Text excerpt:

## begin

Can An Inverted Yield Curve Cause A Recession?

from the St Louis Fed

-- this post authored by David Wheelock, Group Vice President and Deputy Director of Research

An inverted yield curve - or a situation in which market yields on shorter-term U.S. Treasury securities exceed those on longer-term securities - has been a remarkably consistent predictor of economic recessions. However, simply because inversions forecast recessions does not necessarily mean that inversions cause recessions. Why might a yield curve inversion cause economic activity to slow?

Banking and Yield Curve Inversions

One possible channel is through the banking system. Banks engage in maturity transformation. That is, on average, the loans in a typical bank’s portfolio have a longer term to maturity than the deposits and other funds they use to finance those loans. In essence, banks transform their short-term liabilities (such as deposits) into longer-term assets (such as business and consumer loans).

Normally, banks can profit on the spread between the yields on longer-term assets and the interest they pay on deposits and other short-term liabilities. However, bank profits get squeezed when short-term interest rates rise relative to the yields on long-term assets. This can lead banks to cut back on their lending, which, in turn, can put the brakes on economic activity.

## end

Records supplied:
## begin

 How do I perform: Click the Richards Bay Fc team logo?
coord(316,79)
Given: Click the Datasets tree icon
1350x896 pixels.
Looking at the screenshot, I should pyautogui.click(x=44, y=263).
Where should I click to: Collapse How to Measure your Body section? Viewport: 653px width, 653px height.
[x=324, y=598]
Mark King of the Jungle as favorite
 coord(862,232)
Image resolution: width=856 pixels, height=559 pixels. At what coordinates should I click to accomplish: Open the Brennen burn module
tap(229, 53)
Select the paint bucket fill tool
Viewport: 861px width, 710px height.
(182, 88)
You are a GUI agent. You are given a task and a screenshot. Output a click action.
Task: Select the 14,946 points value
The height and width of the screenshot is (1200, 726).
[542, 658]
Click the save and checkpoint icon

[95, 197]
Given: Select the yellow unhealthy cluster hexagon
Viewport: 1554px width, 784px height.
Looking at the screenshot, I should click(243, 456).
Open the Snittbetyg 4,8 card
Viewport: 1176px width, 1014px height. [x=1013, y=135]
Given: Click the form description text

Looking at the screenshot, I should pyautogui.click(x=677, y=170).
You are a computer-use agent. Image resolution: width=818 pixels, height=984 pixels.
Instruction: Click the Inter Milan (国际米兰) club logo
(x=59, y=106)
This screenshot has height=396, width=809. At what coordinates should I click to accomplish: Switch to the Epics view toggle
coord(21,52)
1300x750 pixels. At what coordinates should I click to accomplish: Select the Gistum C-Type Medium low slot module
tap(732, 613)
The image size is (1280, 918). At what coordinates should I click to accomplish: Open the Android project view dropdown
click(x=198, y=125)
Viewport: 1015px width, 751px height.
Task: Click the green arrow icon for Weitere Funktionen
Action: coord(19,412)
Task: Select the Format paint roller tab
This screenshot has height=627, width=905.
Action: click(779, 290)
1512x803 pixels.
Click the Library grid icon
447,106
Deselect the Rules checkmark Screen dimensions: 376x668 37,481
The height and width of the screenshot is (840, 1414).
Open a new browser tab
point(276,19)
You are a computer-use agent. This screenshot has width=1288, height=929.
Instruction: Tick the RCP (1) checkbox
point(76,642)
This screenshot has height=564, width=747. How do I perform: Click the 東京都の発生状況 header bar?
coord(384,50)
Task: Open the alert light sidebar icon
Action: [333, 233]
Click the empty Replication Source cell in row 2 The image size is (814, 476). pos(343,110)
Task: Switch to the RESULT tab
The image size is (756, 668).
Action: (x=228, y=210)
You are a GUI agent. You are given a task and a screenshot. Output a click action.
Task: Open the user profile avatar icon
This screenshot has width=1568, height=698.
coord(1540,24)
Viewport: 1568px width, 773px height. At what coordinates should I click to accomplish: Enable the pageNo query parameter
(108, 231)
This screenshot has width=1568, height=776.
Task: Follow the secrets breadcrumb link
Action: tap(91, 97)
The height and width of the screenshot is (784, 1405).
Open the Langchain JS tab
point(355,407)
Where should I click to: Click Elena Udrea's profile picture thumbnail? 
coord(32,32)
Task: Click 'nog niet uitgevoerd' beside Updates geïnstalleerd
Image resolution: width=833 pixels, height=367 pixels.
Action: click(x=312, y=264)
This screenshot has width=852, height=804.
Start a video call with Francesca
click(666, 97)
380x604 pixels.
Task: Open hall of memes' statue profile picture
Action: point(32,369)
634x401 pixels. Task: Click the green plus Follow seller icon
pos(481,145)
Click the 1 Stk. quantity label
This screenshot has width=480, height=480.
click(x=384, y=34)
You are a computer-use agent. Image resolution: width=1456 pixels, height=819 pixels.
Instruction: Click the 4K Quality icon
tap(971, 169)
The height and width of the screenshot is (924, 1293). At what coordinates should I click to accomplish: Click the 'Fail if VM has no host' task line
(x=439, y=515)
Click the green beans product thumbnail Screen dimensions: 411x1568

## end

Given task 1: In the yield curve post, what do banks transform their short-term liabilities into?
Given task 2: Reproduce the stretch of the yield curve post from "-- this post" through "activity to slow?".

Solution 1: Longer-term assets, such as business and consumer loans.

Solution 2:
-- this post authored by David Wheelock, Group Vice President and Deputy Director of Research

An inverted yield curve - or a situation in which market yields on shorter-term U.S. Treasury securities exceed those on longer-term securities - has been a remarkably consistent predictor of economic recessions. However, simply because inversions forecast recessions does not necessarily mean that inversions cause recessions. Why might a yield curve inversion cause economic activity to slow?